# Back to lookin pretty



## Cooper1960 (Oct 14, 2010)

I just saw a C60 on the cover of Bicycling mag. and was so very happy to see Colnago returning to some of the old paint styles like on my C50. In my opinion the C59's were just ugly and plain looking. I didn't read the article so maybe the paint schemes are only on custom builds, regardless the bike pictured on the cover is as pretty as I could ever hope for. I want it.


----------



## bottecchia_eja (Jul 18, 2010)

Yes the C59s are so darned ugly.


----------



## nismosr (Jun 27, 2007)

beauty !


----------



## bottecchia_eja (Jul 18, 2010)

nismosr said:


> beauty !


Thank you!


----------



## hfc (Jan 24, 2003)

Yes I was disappointed to see the monochrome white frames so prevalent. IMO, they nailed it with the Art Deco styles, but overstepped a little with the Leonardo DaVinci, F16's etc.
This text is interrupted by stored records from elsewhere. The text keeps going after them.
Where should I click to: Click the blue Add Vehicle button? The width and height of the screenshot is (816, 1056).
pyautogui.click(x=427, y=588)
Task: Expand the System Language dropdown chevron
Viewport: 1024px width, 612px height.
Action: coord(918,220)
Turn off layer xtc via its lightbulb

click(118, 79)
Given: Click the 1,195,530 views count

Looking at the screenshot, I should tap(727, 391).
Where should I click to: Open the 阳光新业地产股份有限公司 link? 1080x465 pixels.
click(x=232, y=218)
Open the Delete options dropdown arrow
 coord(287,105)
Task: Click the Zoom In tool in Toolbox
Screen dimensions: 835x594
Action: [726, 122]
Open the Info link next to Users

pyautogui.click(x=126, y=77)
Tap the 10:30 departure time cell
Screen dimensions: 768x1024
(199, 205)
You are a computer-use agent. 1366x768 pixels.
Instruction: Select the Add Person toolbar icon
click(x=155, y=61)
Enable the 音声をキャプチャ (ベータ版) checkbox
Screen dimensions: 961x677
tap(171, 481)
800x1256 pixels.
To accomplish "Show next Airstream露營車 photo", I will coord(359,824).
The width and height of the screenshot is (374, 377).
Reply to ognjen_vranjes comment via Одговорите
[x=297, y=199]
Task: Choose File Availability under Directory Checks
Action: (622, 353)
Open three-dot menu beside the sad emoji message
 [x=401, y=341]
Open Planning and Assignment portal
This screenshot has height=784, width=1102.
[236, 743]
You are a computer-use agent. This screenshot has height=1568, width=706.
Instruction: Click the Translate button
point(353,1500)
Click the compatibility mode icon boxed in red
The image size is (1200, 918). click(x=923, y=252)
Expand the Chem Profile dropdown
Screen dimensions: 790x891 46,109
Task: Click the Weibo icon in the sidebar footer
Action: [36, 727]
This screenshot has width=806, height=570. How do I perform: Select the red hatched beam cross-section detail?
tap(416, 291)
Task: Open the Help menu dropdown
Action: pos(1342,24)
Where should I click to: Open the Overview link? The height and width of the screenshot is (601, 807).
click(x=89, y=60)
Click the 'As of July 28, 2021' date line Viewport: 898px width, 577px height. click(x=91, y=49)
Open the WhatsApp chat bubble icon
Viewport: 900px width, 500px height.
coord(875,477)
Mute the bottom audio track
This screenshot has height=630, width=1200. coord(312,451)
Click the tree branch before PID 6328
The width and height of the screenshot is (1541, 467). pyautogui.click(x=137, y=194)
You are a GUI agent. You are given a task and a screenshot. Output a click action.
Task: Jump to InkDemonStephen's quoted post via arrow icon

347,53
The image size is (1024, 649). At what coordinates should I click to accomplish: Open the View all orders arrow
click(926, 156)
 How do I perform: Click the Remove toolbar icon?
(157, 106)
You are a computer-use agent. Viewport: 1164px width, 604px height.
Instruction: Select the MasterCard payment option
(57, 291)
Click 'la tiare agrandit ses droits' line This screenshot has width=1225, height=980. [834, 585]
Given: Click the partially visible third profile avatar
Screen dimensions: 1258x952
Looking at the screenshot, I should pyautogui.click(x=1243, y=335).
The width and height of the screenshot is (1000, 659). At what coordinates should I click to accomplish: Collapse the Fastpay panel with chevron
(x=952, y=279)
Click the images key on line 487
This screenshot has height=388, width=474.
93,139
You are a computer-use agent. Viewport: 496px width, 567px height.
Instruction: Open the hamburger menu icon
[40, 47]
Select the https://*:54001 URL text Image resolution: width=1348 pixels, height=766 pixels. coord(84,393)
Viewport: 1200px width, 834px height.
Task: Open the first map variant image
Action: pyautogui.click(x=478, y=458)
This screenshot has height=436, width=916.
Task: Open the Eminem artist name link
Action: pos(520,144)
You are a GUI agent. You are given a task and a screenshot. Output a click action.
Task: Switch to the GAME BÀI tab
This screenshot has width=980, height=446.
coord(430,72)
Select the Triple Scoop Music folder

Kudos though to the revival of the Saronni red on the MXL.


----------



## Toona (Mar 8, 2006)

My new C59.....and first time Campy user. Thanks for the advice bottecchia....Just picked it up today. I plan to ride it a few weeks before cutting the steerer tube.


----------



## bottecchia_eja (Jul 18, 2010)

Toona said:


> View attachment 312924
> My new C59.....and first time Campy user. Thanks for the advice bottecchia....Just picked it up today. I plan to ride it a few weeks before cutting the steerer tube.
> View attachment 312922
> View attachment 312923


Toona, that's a beautiful bike! The color scheme is fantastic. You did well. Thank you for sharing. May you enjoy many miles of happy and safe riding!

We now need a ride report.


----------



## hfc (Jan 24, 2003)

Gorgeous bike! That needs a Team Italia azurra jersey to go with.


----------